Ashley Rindsberg is an American novelist, media commentator, essayist and journalist based in Israel. Rindsberg's most recent book, The Gray Lady Winked, is an investigation of The New York Times. Rindsberg's first book is a collection of short fiction called Tel Aviv Stories.

Early life
Rindsberg was born in South Africa and raised in Philadelphia, Las Vegas and San Diego. He attended Cornell University where he double majored in Philosophy and Science & Technology Studies.

At Cornell, Rindsberg worked on the History of Recent Science and Technology (HRST) Program, led by MIT's Dibner Institute for the History of Science and Technology, helping to digitize a paper archive of the country's first university-level materials science department.

Career

After graduating from Cornell, Rindsberg began working at the Internet Archive, where he led the Bookmobile Program, developed by Archive founder and digital pioneer Brewster Kahle. In 2003, Rindsberg traveled to Egypt to create a mobile digital printing unit for the Bibliotheca Alexandrina that could supply books for programs aimed at improving literacy among Egyptian children.

Works

The Gray Lady Winked (2021)
In 2021, Rindsberg published The Gray Lady Winked: How the New York Times's Misreporting, Distortions and Fabrications Radically Alter History. The book consists of 10 chapters each of which look at how instances of major reporting by The New York Times impacted American and world policy, politics and history.

The book was a response to Rindsberg learning from William L. Shirer's The Rise and Fall of the Third Reich that, at the outset of World War II, The New York Times reported that Poland invaded Germany.

Chapters in the book focus on The New York Times coverage of the Second World War, the Holocaust, Stalin's Russia, the Cuban Revolution, the Vietnam War, the Atomic bombing of Japan, the Second Intifada, the Iraq War and search for Weapons of Mass Destruction, and the 1619 Project.
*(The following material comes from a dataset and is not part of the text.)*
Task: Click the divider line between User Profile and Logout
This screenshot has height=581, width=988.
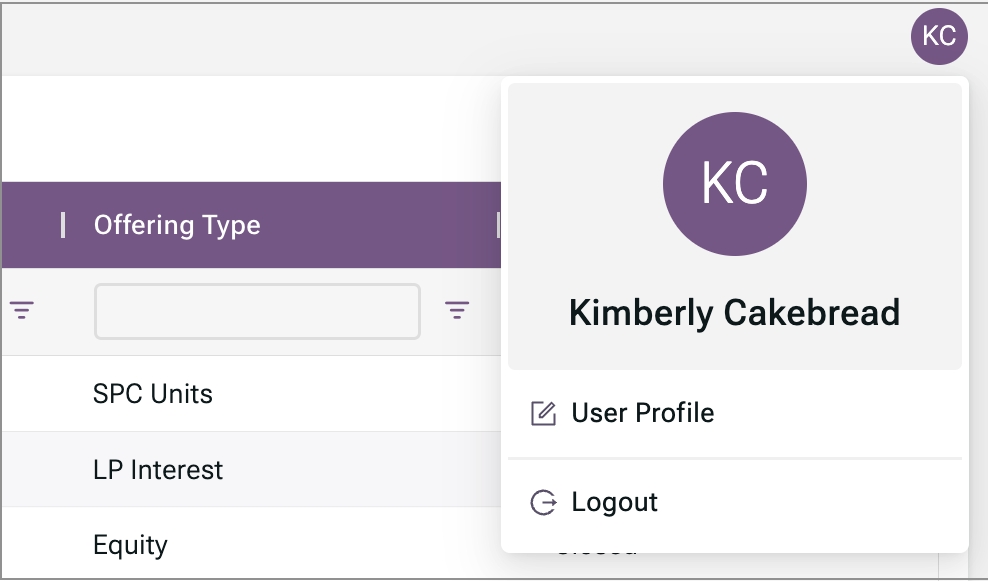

Rindsberg says misreporting and inaccuracies at The New York Times have had a substantial impact on international events, not only setting the agenda for the news, but influencing what millions of people believe to be factual.

Tel Aviv Stories (2011)
In 2011, Rindsberg released his first book, a collection of short fiction called Tel Aviv Stories: Israeli Short Fiction from the Heart of the Mideast. The book received critical praise, including from Kirkus Reviews, which called it "an empathetic set of character studies" and noted the book's use of "fresh metaphors" and a "flâneur protagonist common to W.G. Sebald and Teju Cole."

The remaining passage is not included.